§ **WORK TO COMPLETE**:
Return unchanged the lines of the rows below, from the line containing "Click the D/D+E input cell" to the line containing "Click the chevron", including both of those lines.

======== ENTRIES SHOWN ========

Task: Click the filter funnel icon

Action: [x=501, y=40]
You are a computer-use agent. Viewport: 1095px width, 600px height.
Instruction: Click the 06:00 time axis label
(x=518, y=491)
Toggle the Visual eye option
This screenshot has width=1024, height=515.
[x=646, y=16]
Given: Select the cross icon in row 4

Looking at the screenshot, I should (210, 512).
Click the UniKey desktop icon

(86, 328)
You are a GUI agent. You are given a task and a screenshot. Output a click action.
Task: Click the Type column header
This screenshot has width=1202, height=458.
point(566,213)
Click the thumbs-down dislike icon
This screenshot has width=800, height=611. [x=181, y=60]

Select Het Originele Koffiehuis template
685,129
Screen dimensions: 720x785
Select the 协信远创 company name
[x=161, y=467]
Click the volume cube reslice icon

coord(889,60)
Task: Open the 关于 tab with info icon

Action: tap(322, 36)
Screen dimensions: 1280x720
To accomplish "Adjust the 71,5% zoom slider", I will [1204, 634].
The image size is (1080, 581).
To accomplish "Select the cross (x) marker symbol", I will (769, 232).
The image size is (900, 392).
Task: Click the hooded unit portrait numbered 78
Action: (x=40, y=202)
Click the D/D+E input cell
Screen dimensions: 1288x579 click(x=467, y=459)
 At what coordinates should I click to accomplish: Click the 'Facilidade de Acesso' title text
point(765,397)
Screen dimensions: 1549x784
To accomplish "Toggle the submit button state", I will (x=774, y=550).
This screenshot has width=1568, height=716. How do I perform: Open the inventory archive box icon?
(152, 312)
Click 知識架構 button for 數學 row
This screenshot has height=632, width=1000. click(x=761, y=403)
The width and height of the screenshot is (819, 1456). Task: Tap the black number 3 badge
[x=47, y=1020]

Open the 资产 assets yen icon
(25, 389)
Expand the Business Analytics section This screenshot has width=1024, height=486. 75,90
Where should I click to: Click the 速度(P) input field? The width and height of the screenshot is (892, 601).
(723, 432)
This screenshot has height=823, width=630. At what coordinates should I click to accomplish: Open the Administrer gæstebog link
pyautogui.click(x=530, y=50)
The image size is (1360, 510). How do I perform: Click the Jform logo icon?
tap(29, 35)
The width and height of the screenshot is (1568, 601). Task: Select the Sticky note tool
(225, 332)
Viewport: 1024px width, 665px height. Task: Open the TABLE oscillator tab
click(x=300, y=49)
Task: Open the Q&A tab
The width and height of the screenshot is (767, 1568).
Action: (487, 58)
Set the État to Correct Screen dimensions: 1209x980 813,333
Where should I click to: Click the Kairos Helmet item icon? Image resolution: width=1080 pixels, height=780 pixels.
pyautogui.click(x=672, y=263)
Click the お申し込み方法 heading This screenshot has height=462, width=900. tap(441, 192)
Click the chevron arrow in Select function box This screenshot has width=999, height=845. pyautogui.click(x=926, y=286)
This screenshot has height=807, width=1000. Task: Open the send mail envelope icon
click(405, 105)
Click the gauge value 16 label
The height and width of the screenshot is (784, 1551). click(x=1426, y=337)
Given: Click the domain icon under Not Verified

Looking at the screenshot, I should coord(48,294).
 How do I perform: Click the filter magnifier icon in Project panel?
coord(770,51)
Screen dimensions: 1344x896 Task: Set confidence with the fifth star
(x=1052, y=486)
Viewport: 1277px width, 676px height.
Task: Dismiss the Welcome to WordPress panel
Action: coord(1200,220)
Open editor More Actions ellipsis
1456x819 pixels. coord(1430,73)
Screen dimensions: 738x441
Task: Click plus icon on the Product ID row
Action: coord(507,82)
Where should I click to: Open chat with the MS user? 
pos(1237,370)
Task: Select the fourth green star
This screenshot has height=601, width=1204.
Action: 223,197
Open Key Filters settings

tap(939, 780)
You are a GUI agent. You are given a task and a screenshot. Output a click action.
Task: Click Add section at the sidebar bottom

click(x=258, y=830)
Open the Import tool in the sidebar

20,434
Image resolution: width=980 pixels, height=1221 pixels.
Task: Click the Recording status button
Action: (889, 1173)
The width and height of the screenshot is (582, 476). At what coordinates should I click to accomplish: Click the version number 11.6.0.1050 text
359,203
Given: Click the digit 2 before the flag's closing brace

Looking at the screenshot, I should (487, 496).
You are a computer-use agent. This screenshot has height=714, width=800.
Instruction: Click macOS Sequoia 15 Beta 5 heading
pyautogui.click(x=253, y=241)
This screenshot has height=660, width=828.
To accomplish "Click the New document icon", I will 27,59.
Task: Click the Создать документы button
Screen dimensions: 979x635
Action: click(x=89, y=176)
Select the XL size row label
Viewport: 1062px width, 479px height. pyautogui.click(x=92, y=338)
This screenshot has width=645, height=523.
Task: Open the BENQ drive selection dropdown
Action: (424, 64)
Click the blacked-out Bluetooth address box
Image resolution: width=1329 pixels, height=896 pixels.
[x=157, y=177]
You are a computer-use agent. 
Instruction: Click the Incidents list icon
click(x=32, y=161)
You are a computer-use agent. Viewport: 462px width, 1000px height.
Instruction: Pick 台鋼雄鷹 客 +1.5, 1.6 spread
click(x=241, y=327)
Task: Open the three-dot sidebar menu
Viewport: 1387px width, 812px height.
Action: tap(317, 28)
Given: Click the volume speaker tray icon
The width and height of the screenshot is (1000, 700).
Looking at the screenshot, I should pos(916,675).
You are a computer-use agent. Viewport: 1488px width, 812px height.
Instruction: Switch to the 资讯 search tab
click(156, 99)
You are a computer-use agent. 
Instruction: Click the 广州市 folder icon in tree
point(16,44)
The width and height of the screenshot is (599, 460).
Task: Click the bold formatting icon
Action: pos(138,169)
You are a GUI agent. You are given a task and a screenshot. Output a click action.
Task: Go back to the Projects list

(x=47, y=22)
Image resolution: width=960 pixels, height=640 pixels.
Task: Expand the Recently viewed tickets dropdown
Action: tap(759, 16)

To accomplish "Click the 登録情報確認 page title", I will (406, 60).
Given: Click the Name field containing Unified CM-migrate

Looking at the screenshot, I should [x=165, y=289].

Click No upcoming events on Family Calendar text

========

§ **WRITTEN RESPONSE**:
Click the D/D+E input cell
Screen dimensions: 1288x579 click(x=467, y=459)
 At what coordinates should I click to accomplish: Click the 'Facilidade de Acesso' title text
point(765,397)
Screen dimensions: 1549x784
To accomplish "Toggle the submit button state", I will (x=774, y=550).
This screenshot has width=1568, height=716. How do I perform: Open the inventory archive box icon?
(152, 312)
Click 知識架構 button for 數學 row
This screenshot has height=632, width=1000. click(x=761, y=403)
The width and height of the screenshot is (819, 1456). Task: Tap the black number 3 badge
[x=47, y=1020]

Open the 资产 assets yen icon
(25, 389)
Expand the Business Analytics section This screenshot has width=1024, height=486. 75,90
Where should I click to: Click the 速度(P) input field? The width and height of the screenshot is (892, 601).
(723, 432)
This screenshot has height=823, width=630. At what coordinates should I click to accomplish: Open the Administrer gæstebog link
pyautogui.click(x=530, y=50)
The image size is (1360, 510). How do I perform: Click the Jform logo icon?
tap(29, 35)
The width and height of the screenshot is (1568, 601). Task: Select the Sticky note tool
(225, 332)
Viewport: 1024px width, 665px height. Task: Open the TABLE oscillator tab
click(x=300, y=49)
Task: Open the Q&A tab
The width and height of the screenshot is (767, 1568).
Action: (487, 58)
Set the État to Correct Screen dimensions: 1209x980 813,333
Where should I click to: Click the Kairos Helmet item icon? Image resolution: width=1080 pixels, height=780 pixels.
pyautogui.click(x=672, y=263)
Click the お申し込み方法 heading This screenshot has height=462, width=900. tap(441, 192)
Click the chevron arrow in Select function box This screenshot has width=999, height=845. pyautogui.click(x=926, y=286)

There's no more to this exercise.